INFORMATION SHOWN:

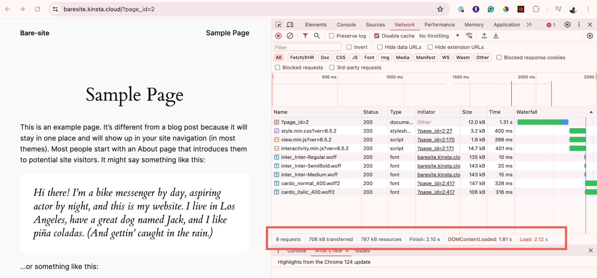Expand more DevTools tabs chevron

[529, 25]
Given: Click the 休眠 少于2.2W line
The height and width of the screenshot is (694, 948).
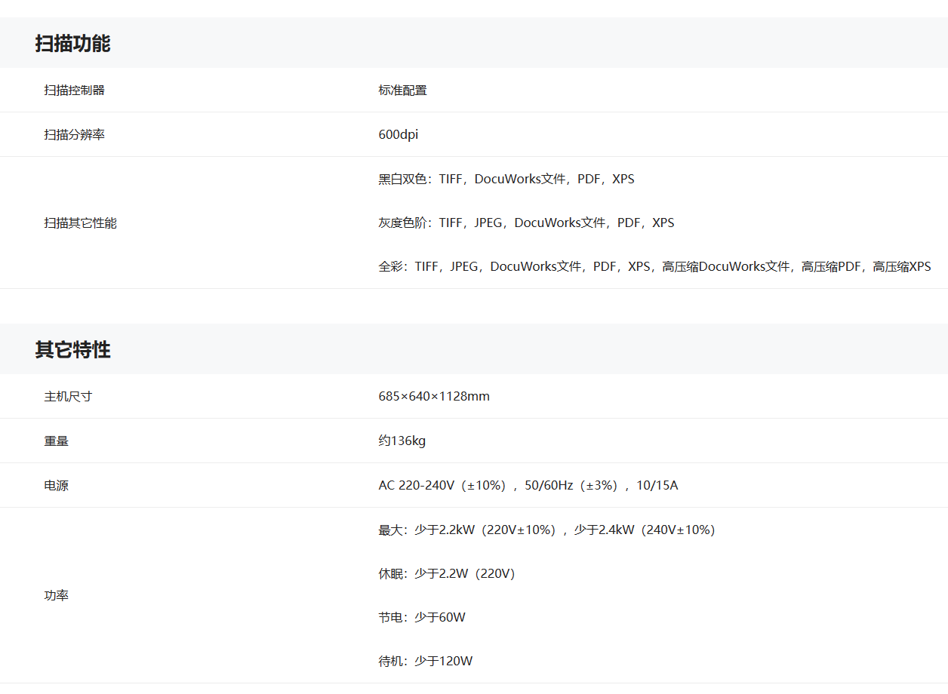Looking at the screenshot, I should point(446,574).
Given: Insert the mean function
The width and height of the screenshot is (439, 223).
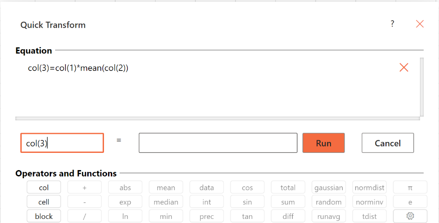Looking at the screenshot, I should click(x=166, y=187).
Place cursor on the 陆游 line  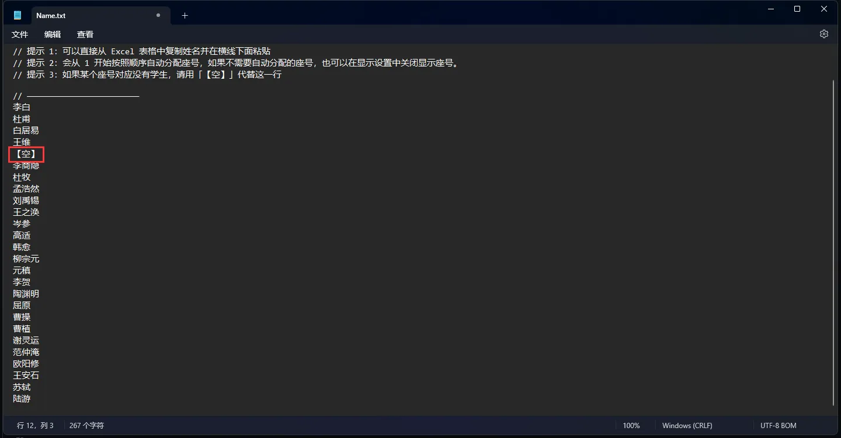22,399
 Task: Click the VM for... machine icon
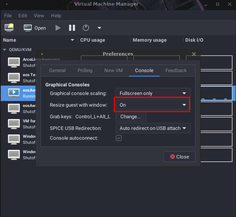tap(14, 124)
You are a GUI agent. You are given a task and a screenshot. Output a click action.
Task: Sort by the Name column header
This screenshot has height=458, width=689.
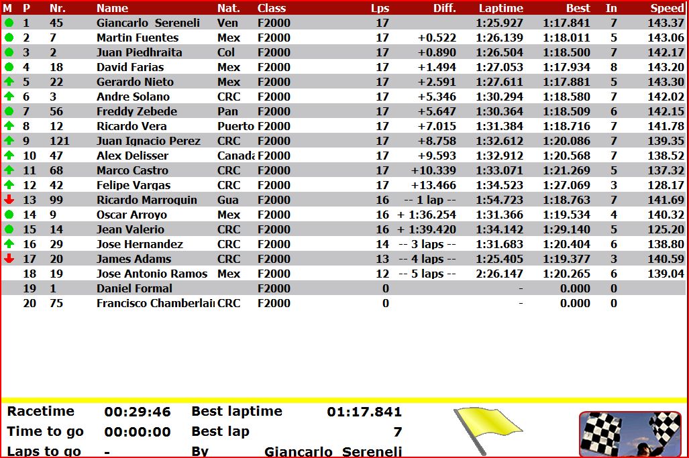(x=112, y=8)

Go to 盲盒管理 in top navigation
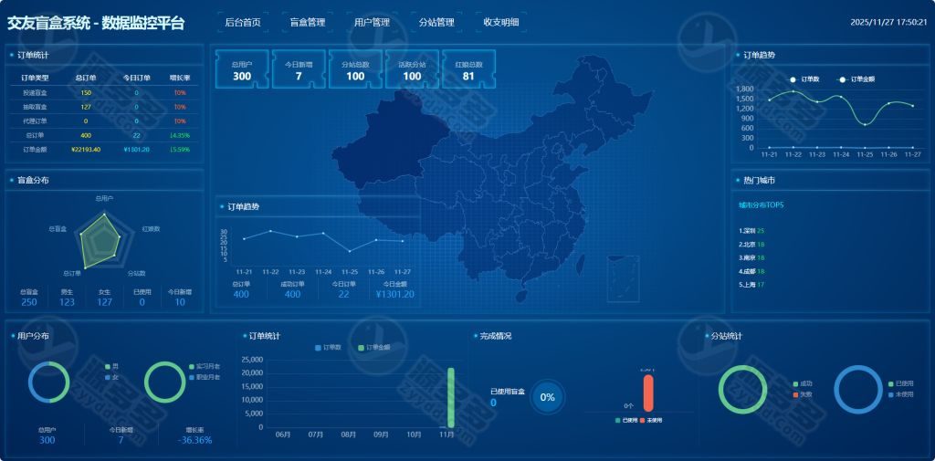[x=307, y=22]
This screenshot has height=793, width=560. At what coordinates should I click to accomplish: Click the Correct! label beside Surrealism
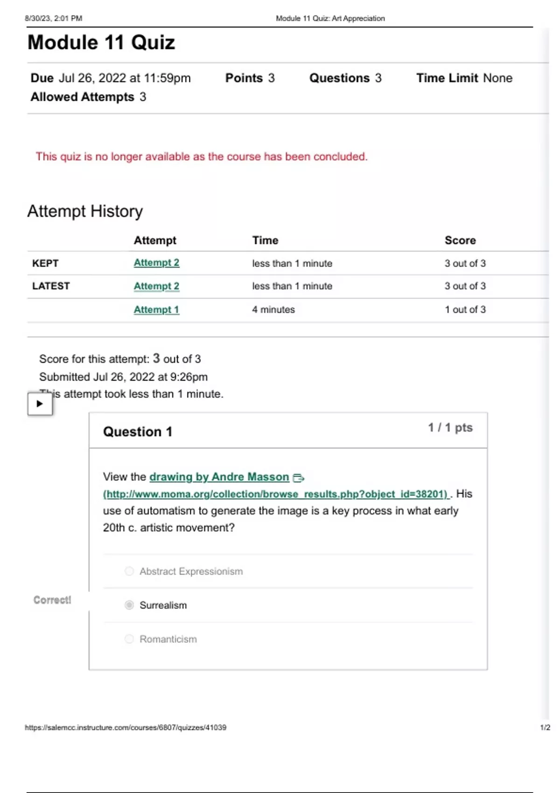click(52, 600)
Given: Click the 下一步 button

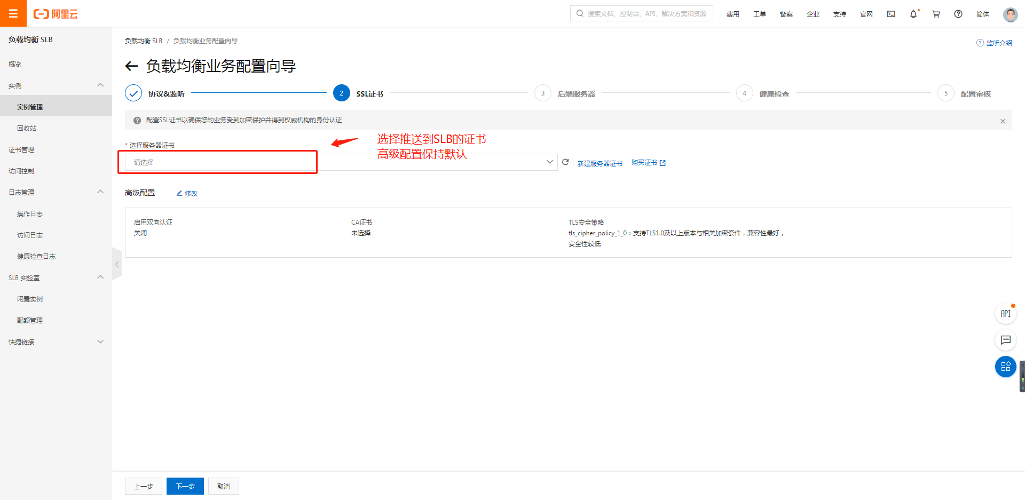Looking at the screenshot, I should pyautogui.click(x=185, y=486).
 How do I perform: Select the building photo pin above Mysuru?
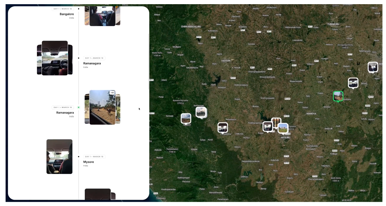point(283,128)
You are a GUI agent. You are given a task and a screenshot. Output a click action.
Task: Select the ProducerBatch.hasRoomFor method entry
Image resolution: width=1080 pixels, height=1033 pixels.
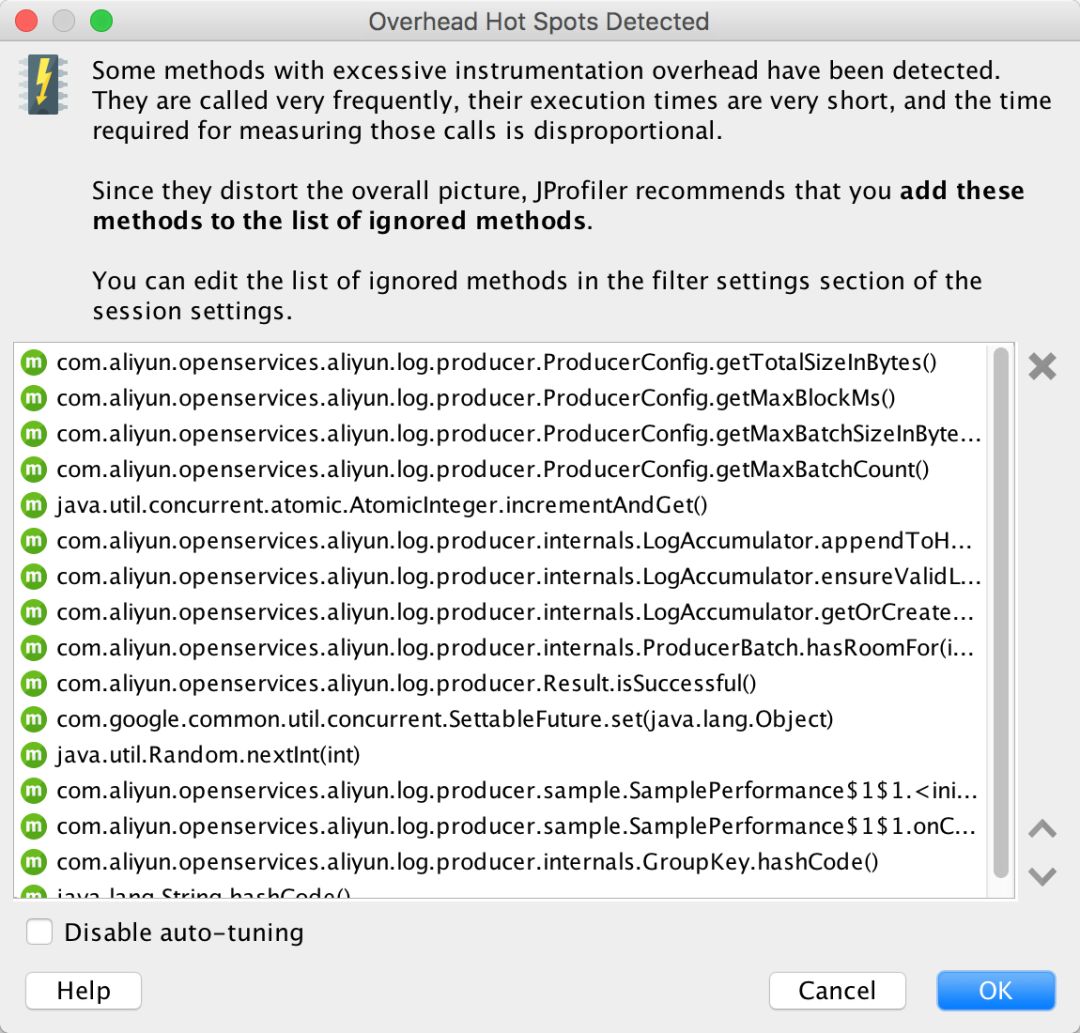[x=517, y=647]
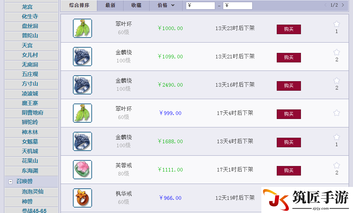Viewport: 353px width, 213px height.
Task: Switch to the 最新 sorting tab
Action: click(110, 6)
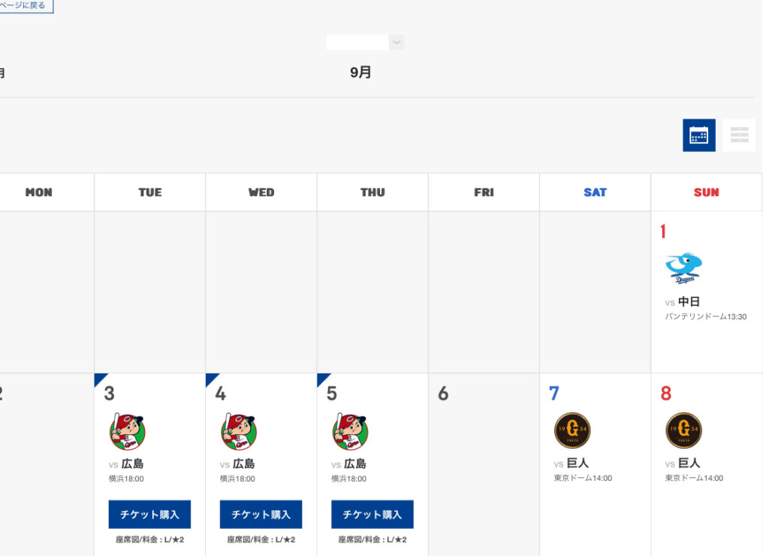Buy tickets for September 5 game
Viewport: 769px width, 556px height.
372,515
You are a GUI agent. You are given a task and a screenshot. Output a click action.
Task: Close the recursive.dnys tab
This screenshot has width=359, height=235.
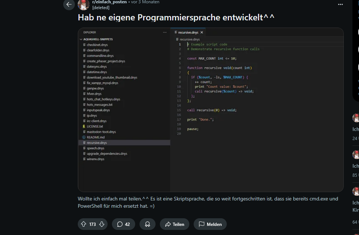201,32
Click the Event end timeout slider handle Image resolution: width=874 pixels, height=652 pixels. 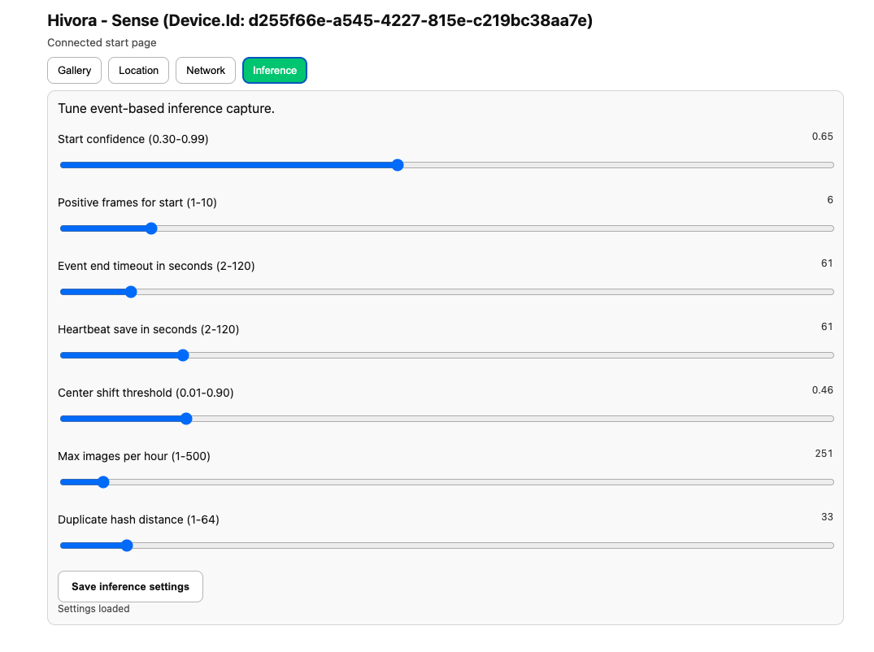[131, 292]
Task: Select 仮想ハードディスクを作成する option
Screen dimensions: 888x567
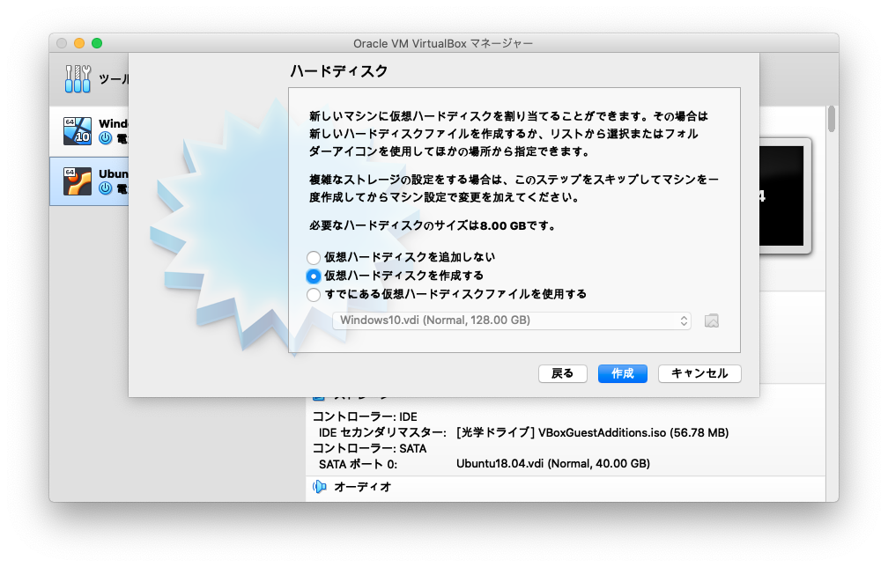Action: coord(314,276)
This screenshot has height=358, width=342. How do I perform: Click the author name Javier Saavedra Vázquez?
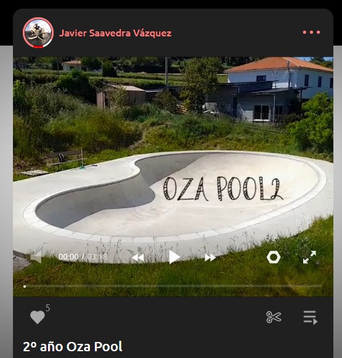[115, 33]
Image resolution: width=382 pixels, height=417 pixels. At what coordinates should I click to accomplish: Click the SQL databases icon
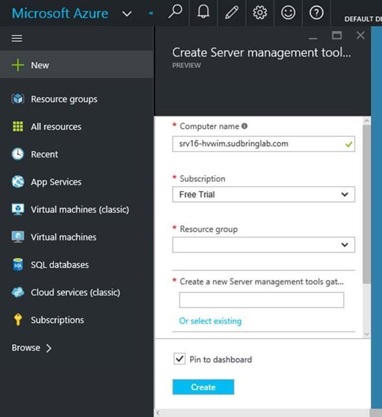click(x=18, y=265)
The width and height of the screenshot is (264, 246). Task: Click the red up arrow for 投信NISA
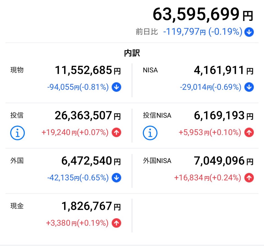pyautogui.click(x=249, y=133)
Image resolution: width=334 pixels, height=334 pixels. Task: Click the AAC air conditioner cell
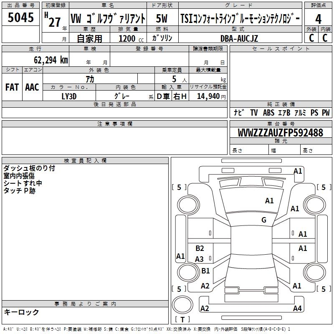pos(32,87)
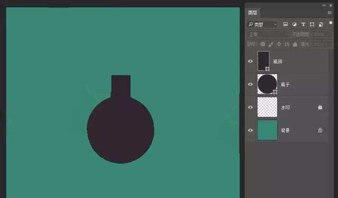Filter layers by adjustment layer type
This screenshot has width=338, height=198.
pos(294,24)
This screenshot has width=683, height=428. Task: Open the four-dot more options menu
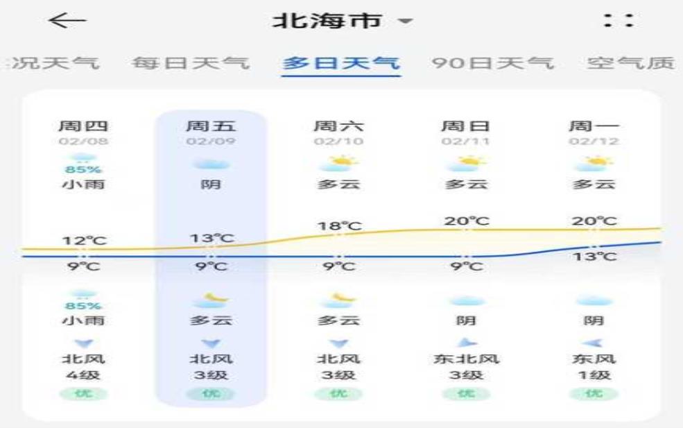pyautogui.click(x=618, y=21)
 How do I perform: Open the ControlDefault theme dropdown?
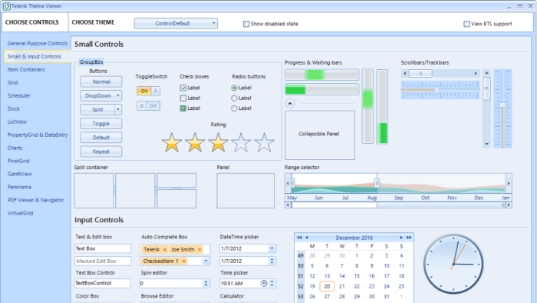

BRIEF:
Each line from the one containing "Task: Select 仮想ハードディスクを作成する option" through the last line of the entries above is to be extracted exactly. Pictures are not part of the copy.

SOLVED PROBLEM:
Task: Select 仮想ハードディスクを作成する option
Screen dimensions: 888x567
Action: coord(314,276)
This screenshot has height=358, width=342. How do I perform: Click the author name Javier Saavedra Vázquez?
[115, 33]
Image resolution: width=382 pixels, height=417 pixels. At what coordinates should I click to accomplish: Click the SQL databases icon
click(x=18, y=265)
The width and height of the screenshot is (264, 246). Task: Click the red up arrow for 投信NISA
pyautogui.click(x=249, y=133)
Image resolution: width=334 pixels, height=334 pixels. Task: Click the AAC air conditioner cell
pos(32,87)
Filter layers by adjustment layer type
This screenshot has width=338, height=198.
pos(294,24)
This screenshot has width=683, height=428. Task: Open the four-dot more options menu
pyautogui.click(x=618, y=21)
 How do I perform: Open the ControlDefault theme dropdown?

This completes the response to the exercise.